Technology product nomenclature is hilarious. This is an industry which prides itself on coming up with some pretty bizarre names. But what's behind HashiCorp's change of naming convention?

HashiCorp is a company offering a host of different open source tools, all focused on helping developers and system administrators deliver and manage their applications. The company was founded by Mitchell Hashimoto (hence the name) and Armon Dadgar back in 2012. The two saw that the way data centers were being run was changing and that there was a need for a new generation of tools to help with development, delivery, and maintenance of applications.

Since that time the company has created a veritable feast of individual tools, including Vagrant, Packer, Serf, Consul, Terraform, Vault, Nomad and Otto. A couple of those names are new for today, so let's take a look at what Nomad and Otto are all about.

Otto is a new tool that is built upon the success that the company has seen with its first tool, Vagrant. Otto is an application delivery tool that aims to unify the workflow used from development to production. While Vagrant still exists, Otto takes the five years of experience that users have, and boils that down to the new tool, Otto. The tool is, like other HashiCorp tools, free and available to download. It is, however, like other HashiCorp tools, available packaged up with the rest of the suite as Atlas. Atlas, the management hub for HashiCorp's tool offerings, is priced at $40/node/month with the first 10 nodes free.

The hook into the commercial product is a logical one - to collaborate on Otto's configuration file, securely store credentials, save configurations, and enforce access control policies, Otto requires Atlas. The relationship between Otto and Atlas is similar to the relationship between Git and GitHub.

In terms of use, development, operations, and security teams collaborate on the design of applications and infrastructure through Otto's codified Appfile. Appfiles are a simple high-level specification that declare complex, multi-tier applications which can be deployed to multiple infrastructure providers as VMs or containers. For experienced users, Otto's Appfile specification still generates the configuration files for HashiCorp's other tools for service configuration, service deployment, environment provisioning, service discovery, and security policy.

“Otto is the successor to Vagrant and completes the HashiCorp vision for application delivery, building upon Vagrant, Packer, Terraform, Serf, Consul, Vault, and Nomad. Otto presents an efficient, simple developer and operator experience, and Atlas is the powerful management and collaboration counterpart," said Mitchell Hashimoto, co-founder and CEO of HashiCorp. "Otto builds upon five years of Vagrant success, active development and user feedback to deliver on the promise of simple, reliable, and secure application delivery.”

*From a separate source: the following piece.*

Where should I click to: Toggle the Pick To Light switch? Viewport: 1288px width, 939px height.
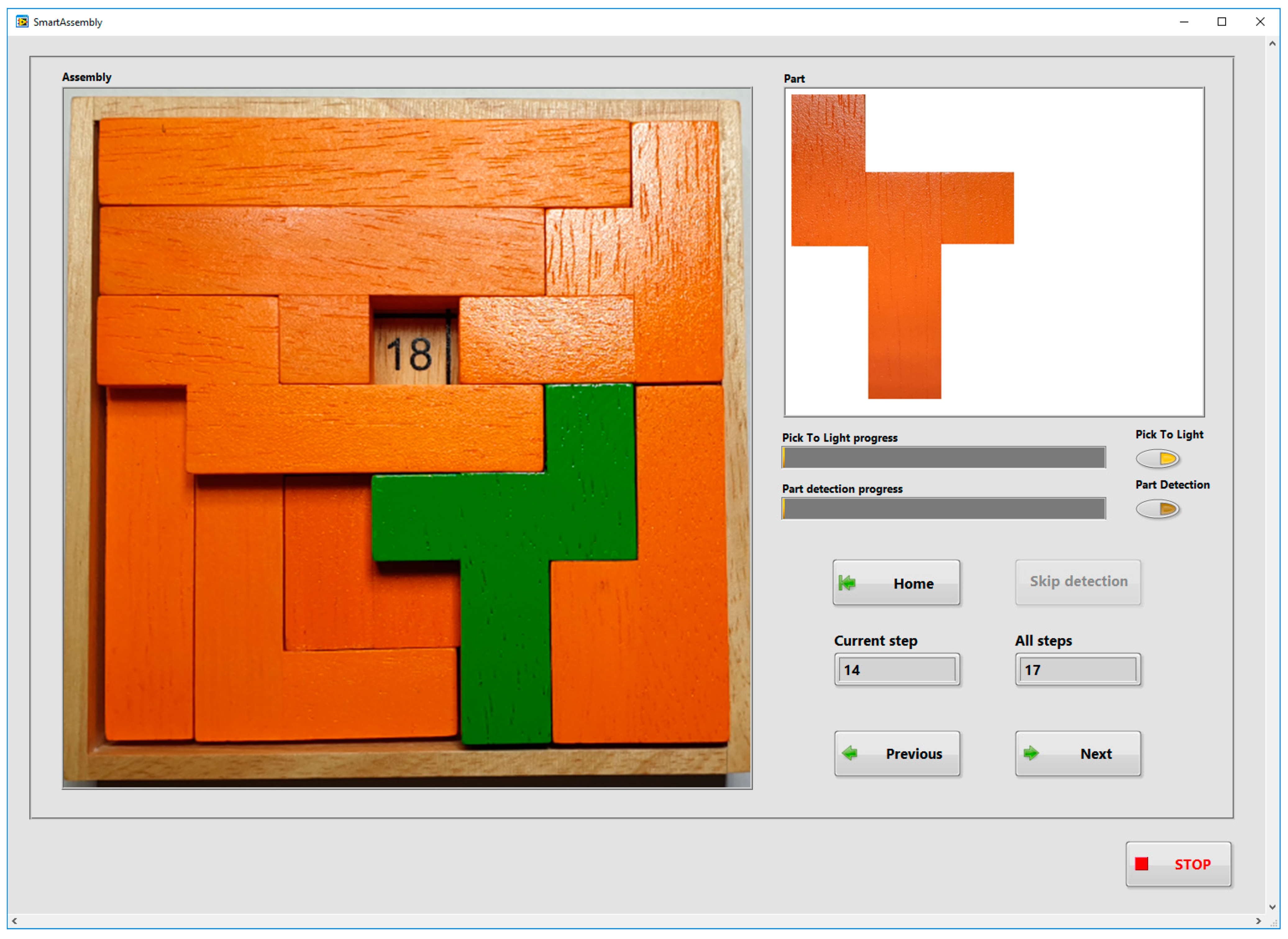point(1158,458)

Alongside Otto, HashiCorp is today releasing Nomad, a scheduler for deployment. Nomad is a reaction to the increasing attention toward containers generally, and Docker in particular, and is designed to make the scheduling of container deployments easy, quick, scalable and flexible. Also a free download, but available within Atlas as a commercial product, Nomad looks set to create some waves in a space that already sees a host of different projects and vendors jockeying for position.

As for how Nomad works, it is a single binary that handles resource pooling, job management, and task scheduling. It is not dependent on any other services. A Nomad agent is installed on each host to collect information on available resources (CPU, memory, disk). This information is sent to the Nomad servers, which are responsible for accepting jobs, determining which hosts have available resources, and finally scheduling tasks on those hosts.

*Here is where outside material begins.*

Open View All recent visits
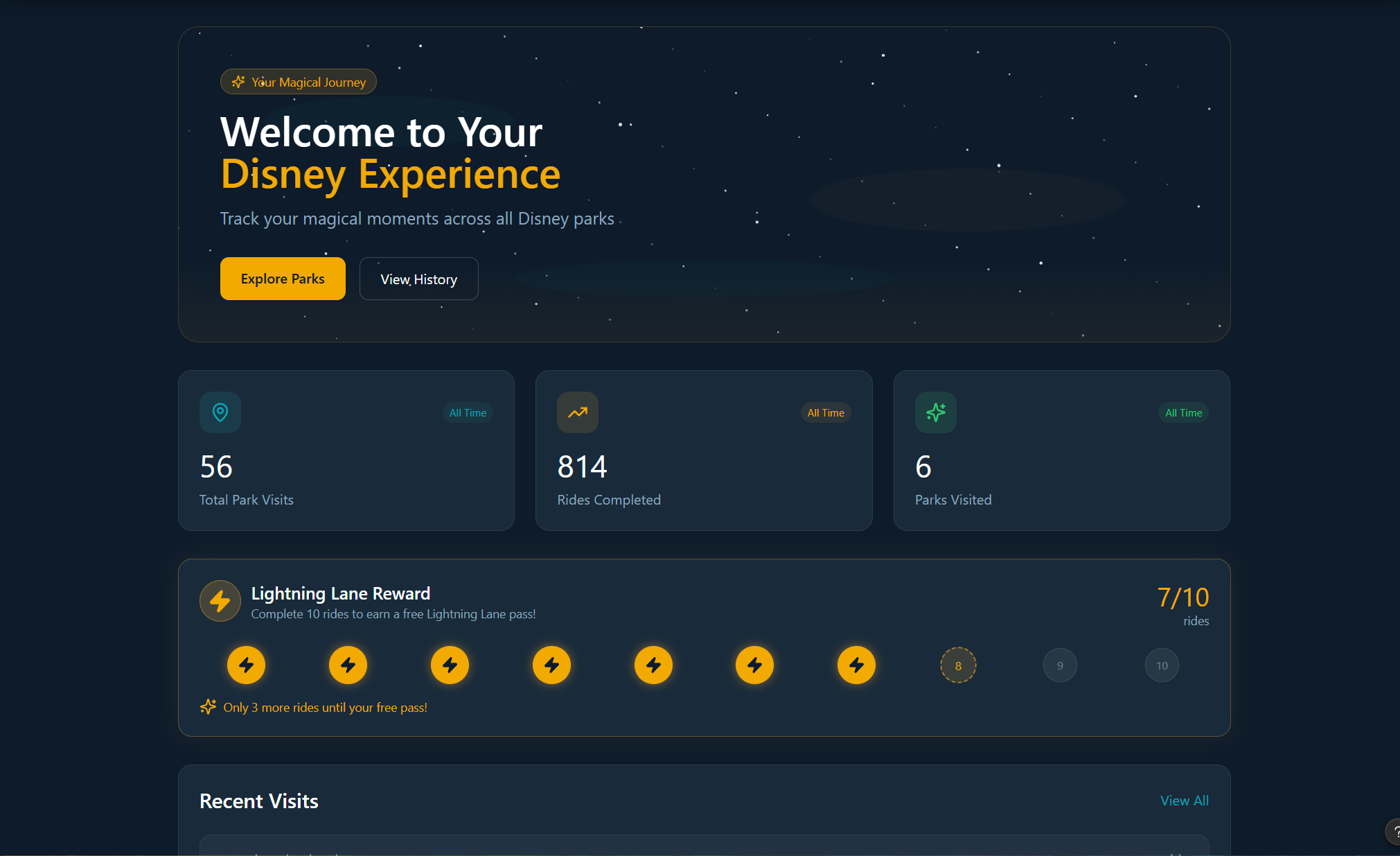The image size is (1400, 856). click(1184, 801)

HashiCorp is in a relatively busy space but has a couple of things going for it. Firstly, the fact that its tools are open source and hence can easily be adopted by individual developers and slowly built into the way they work will help with ground-up adoption. Secondarily, Hashimoto told me that the company isn't focused on building tools so much as it is supporting distinct parts of the DevOps workflow. That seems to me like a slightly semantic distinction, especially given that the individual components that HashiCorp builds look very much like tools by another name. That said, HashiCorp and its suite of tools workflows do seem to have some industry buy-in. The last word goes to a happy customer:

"We've put tremendous trust in the full suite of HashiCorp tools to be the foundation of our infrastructure at Conde Nast Commerce. The simplicity that Otto brings will now make our lives as developers and operators easier, save us time, and improve our productivity," said Ben McRae, Head of Technical Operations at Conde Nast Commerce. "The industry has needed this kind of abstraction in ops for a long time, and it's finally here with Otto."